Когда на следующий день мы с ней кормили уток в парке, я спросил, откуда она вообще взяла эту идею с тенями.
— Из Библии, — ответила она.
— Откуда? Из какого места Библии?
— Там, где мистер Бог сказал, что сохранит евреев в тени своей.
— О!
— А еще святой Петр.
— А что святой Петр? Что он сделал?
— Он сделал людей лучше.
— Как это ему удалось?
— Он покрыл злых людей своей тенью.
— О! Да! Я сам должен был догадаться.
— И Старый Ник.
— А он-то тут при чем?
— Как его зовут?
— Сатана.
— По-другому.
— Дьявол?
— Нет. Еще по-другому. Наконец я вспомнил Люцифера.
— Да. Что это означает?
— Свет, кажется.
— А как насчет Иисуса?
— А что насчет Иисуса?
— Что он сказал?
— Ну, кучу всего, я полагаю.
— Как он сам себя называл?
— Добрый пастырь?
— Еще.
— Э-э-э… Путь?
— Нет. Еще.
— Ты имеешь в виду — Свет?
— Да. Вот Старый Ник и Иисус — оба Свет. Ты же помнишь, как сказал Иисус: «Я есмь Свет», — она подчеркнула слово «Я».

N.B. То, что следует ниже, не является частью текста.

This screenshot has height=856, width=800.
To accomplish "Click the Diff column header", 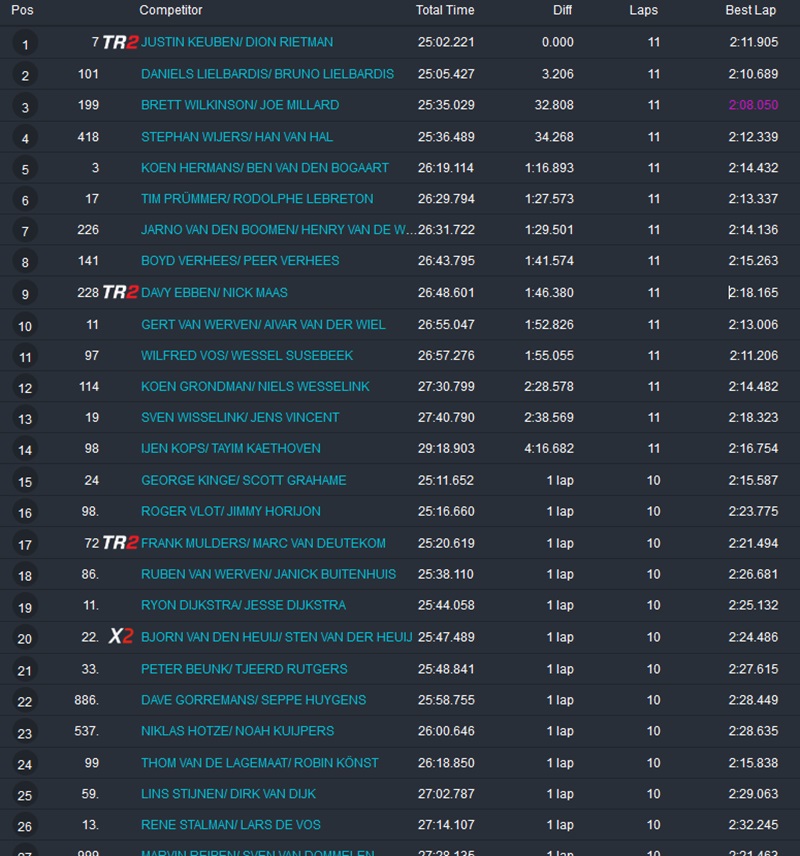I will (x=563, y=10).
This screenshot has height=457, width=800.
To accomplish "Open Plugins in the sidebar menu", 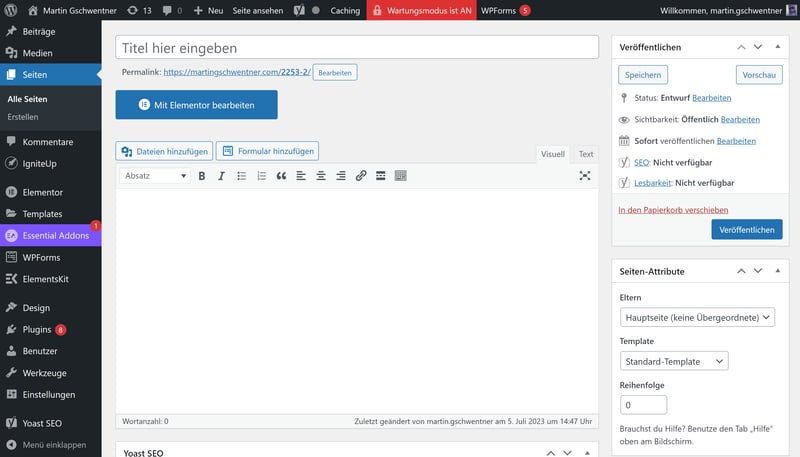I will click(x=36, y=329).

— А зачем он это так сказал?
— Чтобы мы не запутались.
— Как туг можно запутаться?
— Два разных света. Один ненастоящий, другой настоящий. Люцифер и мистер Бог.
Вторая идея Анны натуральным образом вытекала из первой. Тени имели величайшее значение для правильного понимания мистера Бога и, следовательно, для правильного понимания творения мистера Бога. Прежде всего — есть мистер Бог, и он есть Свет. Потом есть объект, и это творение мистера Бога. А еще есть экран, на котором получаются тени. Экран — это такая штука, которая избавляет нас ото всей избыточной информации и позволяет играть со всякими штуками типа сложения и геометрии.